- Exercise description
Lines holding the word "arrows" are the ones to copy from the data below.

- Listed records
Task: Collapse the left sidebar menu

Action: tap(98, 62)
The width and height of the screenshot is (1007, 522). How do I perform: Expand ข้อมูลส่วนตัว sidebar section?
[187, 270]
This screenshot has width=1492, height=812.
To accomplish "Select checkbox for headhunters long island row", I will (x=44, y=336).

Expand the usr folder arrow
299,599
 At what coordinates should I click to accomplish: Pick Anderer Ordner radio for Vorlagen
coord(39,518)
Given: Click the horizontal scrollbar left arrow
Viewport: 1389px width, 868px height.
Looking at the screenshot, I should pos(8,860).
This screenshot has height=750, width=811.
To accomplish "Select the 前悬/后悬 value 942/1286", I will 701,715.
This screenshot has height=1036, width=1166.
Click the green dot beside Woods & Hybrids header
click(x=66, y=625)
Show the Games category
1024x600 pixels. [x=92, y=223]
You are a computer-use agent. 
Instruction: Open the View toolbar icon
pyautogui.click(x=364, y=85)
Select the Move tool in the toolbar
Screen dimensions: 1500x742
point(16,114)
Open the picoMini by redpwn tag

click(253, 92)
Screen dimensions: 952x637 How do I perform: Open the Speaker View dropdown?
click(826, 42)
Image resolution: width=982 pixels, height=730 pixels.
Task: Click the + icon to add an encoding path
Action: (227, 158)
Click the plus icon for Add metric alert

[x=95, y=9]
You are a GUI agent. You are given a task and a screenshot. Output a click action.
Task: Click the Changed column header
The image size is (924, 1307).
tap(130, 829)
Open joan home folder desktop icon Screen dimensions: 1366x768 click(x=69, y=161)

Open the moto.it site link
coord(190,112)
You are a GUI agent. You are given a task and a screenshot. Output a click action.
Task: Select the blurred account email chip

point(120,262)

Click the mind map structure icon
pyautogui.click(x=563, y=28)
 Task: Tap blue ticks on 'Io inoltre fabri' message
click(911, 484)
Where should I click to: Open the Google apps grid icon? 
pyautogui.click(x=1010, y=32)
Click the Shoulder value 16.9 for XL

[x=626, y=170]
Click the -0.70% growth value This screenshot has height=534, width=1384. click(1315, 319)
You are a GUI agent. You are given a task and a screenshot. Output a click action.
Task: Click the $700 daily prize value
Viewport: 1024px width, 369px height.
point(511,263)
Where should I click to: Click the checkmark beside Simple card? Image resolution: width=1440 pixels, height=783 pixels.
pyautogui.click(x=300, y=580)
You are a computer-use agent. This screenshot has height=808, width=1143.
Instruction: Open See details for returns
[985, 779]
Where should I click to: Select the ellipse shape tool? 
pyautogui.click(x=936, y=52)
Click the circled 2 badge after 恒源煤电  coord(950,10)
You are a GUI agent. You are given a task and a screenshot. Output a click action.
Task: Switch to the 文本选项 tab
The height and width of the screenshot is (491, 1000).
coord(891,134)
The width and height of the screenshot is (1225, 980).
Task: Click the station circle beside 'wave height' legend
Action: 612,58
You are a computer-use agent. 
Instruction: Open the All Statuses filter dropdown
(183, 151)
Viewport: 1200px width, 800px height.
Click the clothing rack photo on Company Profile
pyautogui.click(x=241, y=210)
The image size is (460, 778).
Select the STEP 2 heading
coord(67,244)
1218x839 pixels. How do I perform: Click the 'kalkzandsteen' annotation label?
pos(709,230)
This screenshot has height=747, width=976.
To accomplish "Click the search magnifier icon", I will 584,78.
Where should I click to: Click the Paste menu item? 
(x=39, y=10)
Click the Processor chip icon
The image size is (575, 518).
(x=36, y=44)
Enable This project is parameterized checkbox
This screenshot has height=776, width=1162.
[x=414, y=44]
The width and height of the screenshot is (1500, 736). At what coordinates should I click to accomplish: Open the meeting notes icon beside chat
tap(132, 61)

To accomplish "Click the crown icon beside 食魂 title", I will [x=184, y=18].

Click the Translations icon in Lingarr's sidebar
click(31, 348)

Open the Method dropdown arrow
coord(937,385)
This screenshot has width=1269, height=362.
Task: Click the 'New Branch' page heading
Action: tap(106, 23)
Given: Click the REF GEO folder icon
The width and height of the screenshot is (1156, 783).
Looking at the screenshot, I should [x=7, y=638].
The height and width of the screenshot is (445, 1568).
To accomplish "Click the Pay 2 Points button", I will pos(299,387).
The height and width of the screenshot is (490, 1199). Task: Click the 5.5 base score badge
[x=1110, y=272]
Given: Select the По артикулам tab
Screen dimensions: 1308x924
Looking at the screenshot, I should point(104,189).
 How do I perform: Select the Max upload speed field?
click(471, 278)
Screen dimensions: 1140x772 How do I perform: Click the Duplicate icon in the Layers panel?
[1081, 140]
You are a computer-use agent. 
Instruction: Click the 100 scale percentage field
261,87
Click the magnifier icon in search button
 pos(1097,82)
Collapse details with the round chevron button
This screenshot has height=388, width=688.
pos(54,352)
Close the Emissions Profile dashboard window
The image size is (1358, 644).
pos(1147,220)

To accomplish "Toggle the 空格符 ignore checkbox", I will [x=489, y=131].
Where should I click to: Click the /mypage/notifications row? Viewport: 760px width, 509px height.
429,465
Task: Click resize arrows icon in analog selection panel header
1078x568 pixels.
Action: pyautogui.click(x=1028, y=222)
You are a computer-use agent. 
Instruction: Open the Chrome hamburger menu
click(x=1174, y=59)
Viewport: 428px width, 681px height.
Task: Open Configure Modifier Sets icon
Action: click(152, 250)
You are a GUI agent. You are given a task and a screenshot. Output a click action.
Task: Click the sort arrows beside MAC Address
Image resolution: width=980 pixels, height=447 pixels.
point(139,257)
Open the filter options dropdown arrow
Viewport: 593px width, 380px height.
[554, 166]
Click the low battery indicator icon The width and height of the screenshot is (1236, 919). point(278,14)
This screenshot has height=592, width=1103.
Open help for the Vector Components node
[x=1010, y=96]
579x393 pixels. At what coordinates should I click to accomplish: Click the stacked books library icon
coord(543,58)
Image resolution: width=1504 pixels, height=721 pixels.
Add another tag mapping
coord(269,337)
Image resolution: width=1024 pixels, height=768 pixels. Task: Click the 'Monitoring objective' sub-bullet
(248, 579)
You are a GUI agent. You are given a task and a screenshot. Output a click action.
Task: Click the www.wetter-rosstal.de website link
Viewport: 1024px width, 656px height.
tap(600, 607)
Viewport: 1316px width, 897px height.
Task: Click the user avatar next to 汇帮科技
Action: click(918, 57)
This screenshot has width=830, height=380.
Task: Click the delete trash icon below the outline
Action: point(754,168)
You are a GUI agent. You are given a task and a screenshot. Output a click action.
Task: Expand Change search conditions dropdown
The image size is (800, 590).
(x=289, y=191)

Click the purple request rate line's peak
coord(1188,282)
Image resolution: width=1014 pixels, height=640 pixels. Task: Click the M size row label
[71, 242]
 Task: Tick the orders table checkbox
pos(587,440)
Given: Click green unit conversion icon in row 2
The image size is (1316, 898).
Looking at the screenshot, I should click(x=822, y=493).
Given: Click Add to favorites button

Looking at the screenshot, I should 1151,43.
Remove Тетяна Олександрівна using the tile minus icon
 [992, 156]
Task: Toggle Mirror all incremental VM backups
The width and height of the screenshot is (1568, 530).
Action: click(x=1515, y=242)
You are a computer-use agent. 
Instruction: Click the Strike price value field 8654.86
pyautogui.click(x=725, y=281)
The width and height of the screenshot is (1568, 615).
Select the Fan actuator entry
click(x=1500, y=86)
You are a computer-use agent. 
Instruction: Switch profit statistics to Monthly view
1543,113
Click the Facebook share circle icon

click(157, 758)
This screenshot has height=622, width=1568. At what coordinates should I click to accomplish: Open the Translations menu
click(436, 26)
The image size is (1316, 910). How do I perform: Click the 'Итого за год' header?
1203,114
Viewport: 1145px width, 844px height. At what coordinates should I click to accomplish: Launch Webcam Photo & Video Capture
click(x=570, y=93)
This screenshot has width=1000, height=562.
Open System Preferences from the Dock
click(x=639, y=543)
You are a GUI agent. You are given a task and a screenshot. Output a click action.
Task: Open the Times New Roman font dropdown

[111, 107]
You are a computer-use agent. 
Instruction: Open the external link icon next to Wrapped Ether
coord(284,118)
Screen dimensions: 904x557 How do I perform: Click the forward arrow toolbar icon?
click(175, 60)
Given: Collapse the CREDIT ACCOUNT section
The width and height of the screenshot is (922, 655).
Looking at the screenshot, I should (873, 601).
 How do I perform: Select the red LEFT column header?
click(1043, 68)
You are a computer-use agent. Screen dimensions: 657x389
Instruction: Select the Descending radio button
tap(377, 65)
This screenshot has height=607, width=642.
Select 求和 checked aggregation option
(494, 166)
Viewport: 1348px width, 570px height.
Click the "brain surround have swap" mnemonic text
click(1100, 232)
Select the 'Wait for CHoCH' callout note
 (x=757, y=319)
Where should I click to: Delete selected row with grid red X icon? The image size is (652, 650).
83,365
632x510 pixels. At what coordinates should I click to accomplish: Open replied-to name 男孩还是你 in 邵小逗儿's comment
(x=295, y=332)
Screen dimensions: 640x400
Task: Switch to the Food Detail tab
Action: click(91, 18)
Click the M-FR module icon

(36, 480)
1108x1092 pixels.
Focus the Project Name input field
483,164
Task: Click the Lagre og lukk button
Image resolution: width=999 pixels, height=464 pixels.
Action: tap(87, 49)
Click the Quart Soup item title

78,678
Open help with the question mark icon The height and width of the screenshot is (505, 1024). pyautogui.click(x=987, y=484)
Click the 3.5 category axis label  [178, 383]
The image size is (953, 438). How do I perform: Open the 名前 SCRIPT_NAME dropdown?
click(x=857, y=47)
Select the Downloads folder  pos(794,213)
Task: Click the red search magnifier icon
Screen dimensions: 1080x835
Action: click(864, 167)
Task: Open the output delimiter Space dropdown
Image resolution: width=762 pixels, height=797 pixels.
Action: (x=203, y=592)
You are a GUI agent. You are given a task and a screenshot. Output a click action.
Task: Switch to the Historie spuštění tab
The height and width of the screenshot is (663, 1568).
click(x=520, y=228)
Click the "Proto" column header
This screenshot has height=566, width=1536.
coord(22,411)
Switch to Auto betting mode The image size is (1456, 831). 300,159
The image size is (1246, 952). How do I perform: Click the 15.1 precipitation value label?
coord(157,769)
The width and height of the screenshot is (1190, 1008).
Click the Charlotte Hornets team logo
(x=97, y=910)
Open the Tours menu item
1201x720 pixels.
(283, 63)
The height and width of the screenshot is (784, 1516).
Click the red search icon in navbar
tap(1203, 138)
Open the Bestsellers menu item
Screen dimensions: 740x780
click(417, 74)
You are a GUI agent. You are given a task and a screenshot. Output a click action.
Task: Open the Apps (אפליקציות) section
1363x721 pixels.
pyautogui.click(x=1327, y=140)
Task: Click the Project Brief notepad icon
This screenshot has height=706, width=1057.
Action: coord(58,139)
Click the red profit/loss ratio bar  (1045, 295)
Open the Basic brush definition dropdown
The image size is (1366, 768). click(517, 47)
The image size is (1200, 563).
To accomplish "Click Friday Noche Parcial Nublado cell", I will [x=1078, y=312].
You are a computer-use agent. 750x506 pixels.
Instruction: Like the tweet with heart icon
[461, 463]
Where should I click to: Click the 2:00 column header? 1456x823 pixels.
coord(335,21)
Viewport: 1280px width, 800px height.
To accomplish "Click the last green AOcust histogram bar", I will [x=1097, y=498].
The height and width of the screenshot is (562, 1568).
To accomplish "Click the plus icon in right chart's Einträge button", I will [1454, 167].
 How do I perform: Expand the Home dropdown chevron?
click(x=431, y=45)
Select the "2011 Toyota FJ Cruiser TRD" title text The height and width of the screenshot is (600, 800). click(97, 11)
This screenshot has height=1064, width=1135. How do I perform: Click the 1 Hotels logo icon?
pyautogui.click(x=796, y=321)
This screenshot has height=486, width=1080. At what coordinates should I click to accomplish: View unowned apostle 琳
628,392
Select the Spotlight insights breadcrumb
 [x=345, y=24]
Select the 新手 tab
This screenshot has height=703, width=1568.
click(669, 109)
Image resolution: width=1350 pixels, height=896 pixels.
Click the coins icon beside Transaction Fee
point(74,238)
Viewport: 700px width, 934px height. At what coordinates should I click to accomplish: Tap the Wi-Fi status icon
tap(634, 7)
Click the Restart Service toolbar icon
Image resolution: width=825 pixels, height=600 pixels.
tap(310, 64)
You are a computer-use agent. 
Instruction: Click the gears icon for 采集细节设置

- Reply to the task
Task: Click resize arrows icon in analog selection panel header
Task: Click the sort arrows beside MAC Address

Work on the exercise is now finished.